[Mesa-dev] [PATCH v2] ac: Use DPP for build_ddxy where possible.

Wed May 23 16:37:17 UTC 2018

On 23.05.2018 15:30, Bas Nieuwenhuizen wrote:
> WQM is pretty reliable now on LLVM 7, so let us just use
> DPP + WQM.
> 
> This gives approximately a 1.5% performance increase on the
> vrcompositor built-in benchmark.
> 
> v2: Use ac_build_quad_swizzle.
> ---
>   src/amd/common/ac_llvm_build.c | 16 +++++++++++++++-
>   1 file changed, 15 insertions(+), 1 deletion(-)
> 
> diff --git a/src/amd/common/ac_llvm_build.c b/src/amd/common/ac_llvm_build.c
> index 36c1d62637b..0c0228fe9c7 100644
> --- a/src/amd/common/ac_llvm_build.c
> +++ b/src/amd/common/ac_llvm_build.c
> @@ -1170,7 +1170,21 @@ ac_build_ddxy(struct ac_llvm_context *ctx,
>   	LLVMValueRef tl, trbl, args[2];
>   	LLVMValueRef result;
>   
> -	if (ctx->chip_class >= VI) {
> +	if (ctx->chip_class >= VI && HAVE_LLVM >= 0x0700) {

Do you really need the chip_class check here? ac_build_quad_swizzle 
should just use ds_swizzle on the older chips, right?

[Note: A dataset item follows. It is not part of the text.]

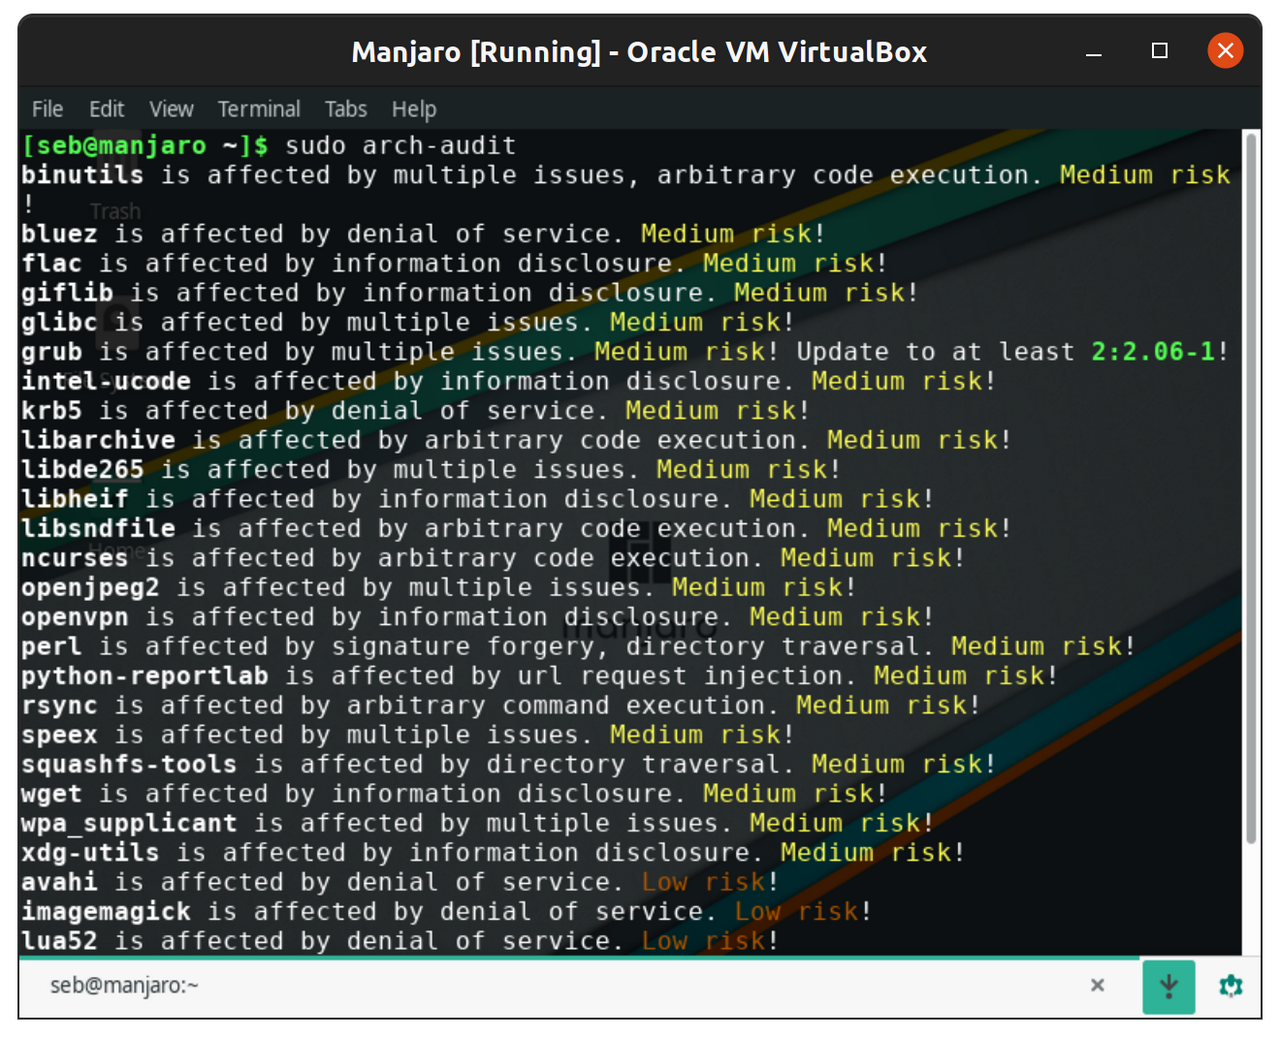This screenshot has width=1280, height=1037.
Task: Open the File menu
Action: 47,109
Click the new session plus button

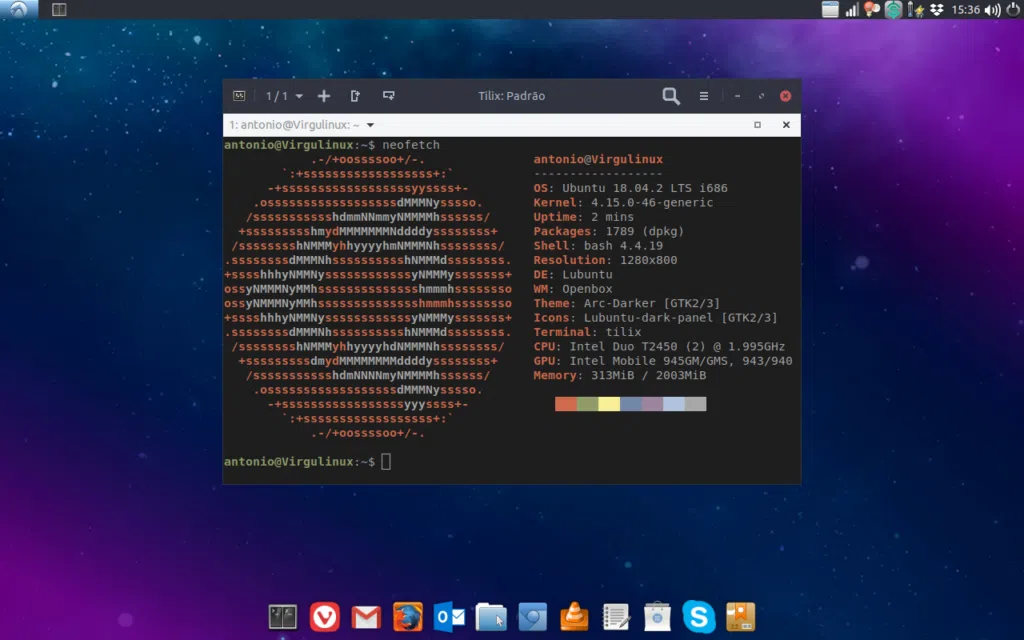pyautogui.click(x=323, y=95)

So all the code below can be removed once we drop support for LLVM < 7 
(which will of course be quite some time in the future, but hey!)

Apart from that,

Reviewed-by: Nicolai Hähnle <nicolai.haehnle at amd.com>

> +		unsigned tl_lanes[4], trbl_lanes[4];
> +
> +		for (unsigned i = 0; i < 4; ++i) {
> +			tl_lanes[i] = i & mask;
> +			trbl_lanes[i] = (i & mask) + idx;
> +		}
> +
> +		tl = ac_build_quad_swizzle(ctx, val,
> +		                           tl_lanes[0], tl_lanes[1],
> +		                           tl_lanes[2], tl_lanes[3]);
> +		trbl = ac_build_quad_swizzle(ctx, val,
> +		                             trbl_lanes[0], trbl_lanes[1],
> +		                             trbl_lanes[2], trbl_lanes[3]);
> +	} else if (ctx->chip_class >= VI) {
>   		LLVMValueRef thread_id, tl_tid, trbl_tid;
>   		thread_id = ac_get_thread_id(ctx);
>   
> 

-- 
Lerne, wie die Welt wirklich ist,
Aber vergiss niemals, wie sie sein sollte.